À l’agence de marketing et de publicité, basée à Halifax, WeUsThem, le directeur général Ashwin Kutty affirme qu’il a toujours été clair que les entreprises et les organisations associées à des causes sociales n’obtenaient pas le même rayonnement publicitaire que les entreprises privées.
Et, il voulait changer les choses.
Au cours de la dernière décennie, l’entreprise, qui emploie actuellement 22 personnes, a élaboré des campagnes de marketing pour aider des organisations à sensibiliser les gens aux enjeux liés aux maladies mentales, à l’Alzheimer, au cancer du sein, à la pauvreté, à l’itinérance et à la crise du logement.
WeUsThem, qui verse des salaires compétitifs dans le secteur, cherche à remplir deux postes supplémentaires et le fait de pouvoir parler du contenu de leur travail les a encore aidés à recruter.
« Nous pouvons faire une énorme différence et, en tant qu’entreprise à but lucratif, nous pouvons réellement soutenir (financièrement) ces causes », a-t-il dit.
« Même si cela ne nous rapporte pas les milliards de dollars du travail à but lucratif, cela nourrit deux choses : l’âme et le corps. »
M. Kutty affirme que ses employés lui ont confié qu’ils voulaient travailler à l’agence parce qu’ils avaient été personnellement touchés par les causes sociales auxquelles l’entreprise sensibilise le public
L’un des employés, dont un membre de la famille avait récemment reçu un diagnostic de sclérose en plaques, était motivé à participer à cette campagne tandis qu’un autre a déclaré qu’il n’avait jamais autant appris sur la sensibilisation à la santé mentale qu’à l’agence.

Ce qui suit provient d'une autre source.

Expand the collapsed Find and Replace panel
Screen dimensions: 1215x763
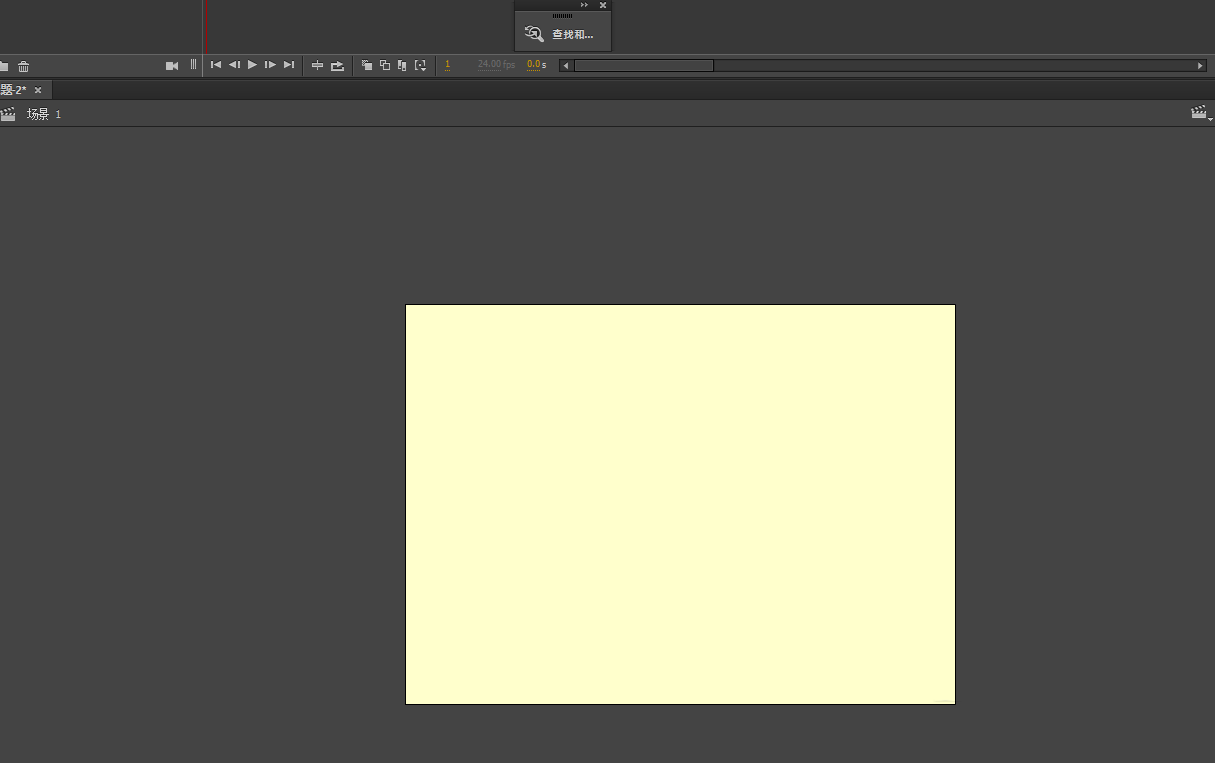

Même si ce type de travail peut être extrêmement gratifiant, il ne convient pas à tout le monde, prévient M. Kutty.
« Je les ai avertis qu’il s’agit d’un travail très exigeant qui peut être émotivement éprouvant », a-t-il déclaré.
À Toronto, l’organisme pour la justice alimentaire, FoodShare, a observé une croissance exponentielle de certains segments de ses activités durant la pandémie de COVID-19.
Avant la pandémie, le groupe préparait 300 boîtes de produits frais par semaine et ce chiffre est passé à 3 000 boîtes après le début de la pandémie.
En conséquence, il a dû embaucher rapidement et l’une des façons d’attirer les meilleurs talents a été d’être clair au sujet de sa mission : « construire une ville de Toronto où tout le monde peut se nourrir, nourrir ses proches et sa collectivité dans la dignité et la joie. »
FoodShare œuvre à cette mission de différentes façons à l’interne, notamment en augmentant le salaire minimum de tous ses employés à 24 $ et en publiant l’échelle salariale de tous les employés de l’organisme.
En mars, l’organisme a annoncé qu’il allait commencer à rémunérer les candidats et à leur offrir une compensation pour les tâches effectuées, comme des présentations, dans le cadre du processus d’embauche.
Le groupe élimine les risques de préjugés en supprimant les noms, adresses et âges lors du processus d’embauche et n’accorde pas de crédit supplémentaire à l’éducation par rapport aux compétences vérifiables dans les CV.
La directrice du plaidoyer et des programmes, Katie German, affirme qu’en étant honnête au sujet de ses valeurs, FoodShare montre aux employés actuels et potentiels que l’organisme se soucie d’eux en tant que personnes, et pas seulement en tant qu’employés.
Mme German précise que le temps est révolu où les organismes pouvaient s’en tirer sans, pour ainsi dire, joindre le geste à la parole.
« La pandémie a amené les gens à réfléchir à ce qu’ils voulaient être et à ce qu’ils voulaient faire en général », a-t-elle dit.
Mme German suggère aux employeurs de commencer par mettre en place des politiques de travail plus bienveillantes pour démontrer leur solidarité, surtout pendant la pandémie.
« Il peut s’agir de permettre aux employés de choisir une semaine de travail de quatre jours, d’interdire l’envoi de courriels de travail avant 9 h, après 17 h ou durant le dîner, ou d’accorder plus de jours de congé personnel », ajoute-t-elle.